In May 2013, URWERK broke the news of their latest step in their ongoing quest to redefine the relationship between man and machine. Perhaps “step” is not exactly the right word. Let us say “stride”, or even better, “evolutionary ascent”. They premiered the movement of the URWERK EMC, which stands for Electro Mechanical Control. A few months later, in August, they raised the curtain on the watch itself.

Since we’re on the subject of acronyms, I’m going to come right out and say that the EMC was a BFD. The EMC is a watch that allows its wearer to regulate its output by the means of a small tuning screw in its caseback, which is directly coupled with the index. That wouldn’t sound like a BFD to most people, until you realise that the EMC has done for watchmaking what the personal computer did for technology. It put power in the hands of the consumer.

It took something which had always been a sealed world for everyone except a small group of trained professionals — the mechanical watch — and allowed the owner to truly integrate it into his personal environment. In doing so, the EMC permanently altered the way we see fine mechanical timepieces.

No longer are they objects occupying fixed spaces in our lives that we have to navigate around. Previously, if your watch was slow, you dealt with it. If your watch was fast, your friends and family probably rejoiced at your sudden propensity to show up on time for appointments — but again it’s not something you could have helped. You’d have to send your watch away to be taken care of.

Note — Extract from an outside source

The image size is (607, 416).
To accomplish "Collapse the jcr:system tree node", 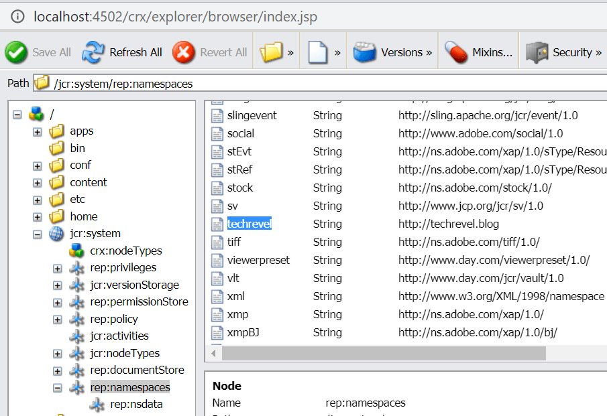I will (38, 234).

What happens when you don’t have to send your watch away? What happens when you know you can take care of your watch on your own? The same thing that happens when someone learns how to fix her own car. The same thing that happens when you learn how to move through the internet and know things you didn’t know before in order to do things you couldn’t do before.

Someone once said that every experience of love starts with a new point of view. Simple observation bears this out — that feeling of heightened awareness and delight at seeing things a different way is something we’ve all had. The EMC gave us this. It still does, actually.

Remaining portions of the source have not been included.